Intake of air pollutants is influenced by minute ventilation, but deposition of air pollutants is also influenced by the amount of nasal and oral breathing and by depth of inhalation. More oral breathing and deeper inhalation will occur during exercise, both leading to higher deposition of pollutants. In a study by Daigle et al [19] a 3.3-fold increase in minute ventilation led to a more than 4.5-fold increase in total ultrafine particle deposition.

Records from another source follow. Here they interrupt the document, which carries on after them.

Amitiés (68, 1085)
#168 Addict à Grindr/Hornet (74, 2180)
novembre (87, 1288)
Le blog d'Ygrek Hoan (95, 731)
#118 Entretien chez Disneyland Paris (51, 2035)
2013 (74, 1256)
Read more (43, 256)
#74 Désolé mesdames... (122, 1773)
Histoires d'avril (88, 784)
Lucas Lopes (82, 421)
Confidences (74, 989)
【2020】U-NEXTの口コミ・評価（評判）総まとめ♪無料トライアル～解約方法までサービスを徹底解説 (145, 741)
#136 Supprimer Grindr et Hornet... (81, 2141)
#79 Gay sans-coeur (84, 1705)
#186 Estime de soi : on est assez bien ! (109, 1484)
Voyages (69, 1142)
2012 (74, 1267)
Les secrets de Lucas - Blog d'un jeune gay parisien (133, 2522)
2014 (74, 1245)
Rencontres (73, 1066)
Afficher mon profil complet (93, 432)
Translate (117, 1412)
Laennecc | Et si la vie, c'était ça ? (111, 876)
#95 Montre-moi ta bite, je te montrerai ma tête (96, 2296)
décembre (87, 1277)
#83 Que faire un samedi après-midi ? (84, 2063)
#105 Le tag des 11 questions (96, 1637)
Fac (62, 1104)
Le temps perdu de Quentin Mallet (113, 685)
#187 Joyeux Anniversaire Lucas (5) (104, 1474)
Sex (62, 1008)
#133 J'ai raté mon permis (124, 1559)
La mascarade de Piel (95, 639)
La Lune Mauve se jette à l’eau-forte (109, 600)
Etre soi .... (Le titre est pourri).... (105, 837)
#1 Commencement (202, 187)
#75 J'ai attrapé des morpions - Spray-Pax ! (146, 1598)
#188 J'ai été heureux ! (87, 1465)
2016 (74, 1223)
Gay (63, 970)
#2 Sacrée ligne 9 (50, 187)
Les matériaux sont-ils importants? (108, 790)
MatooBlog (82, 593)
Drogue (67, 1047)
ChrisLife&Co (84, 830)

In the present study we have not been able to measure oral and nasal breathing separately, nor have we measured the depth of inhalation. The ratios of minute ventilation of cyclists compared to car and bus passengers as calculated in the present study, are for those reasons likely to underestimate the true differences in deposition of air pollution inhaled by cyclists compared to car and bus passengers.

The inhaled dose of air pollutants of different groups of commuters is influenced by minute ventilation. We have shown that minute ventilation levels of cyclists are more than two times higher than commuters using a car or public transport. The increased minute ventilation of cyclists and other physically active commuters should be taken into account when comparing inhalation of air pollutants between different groups of commuters.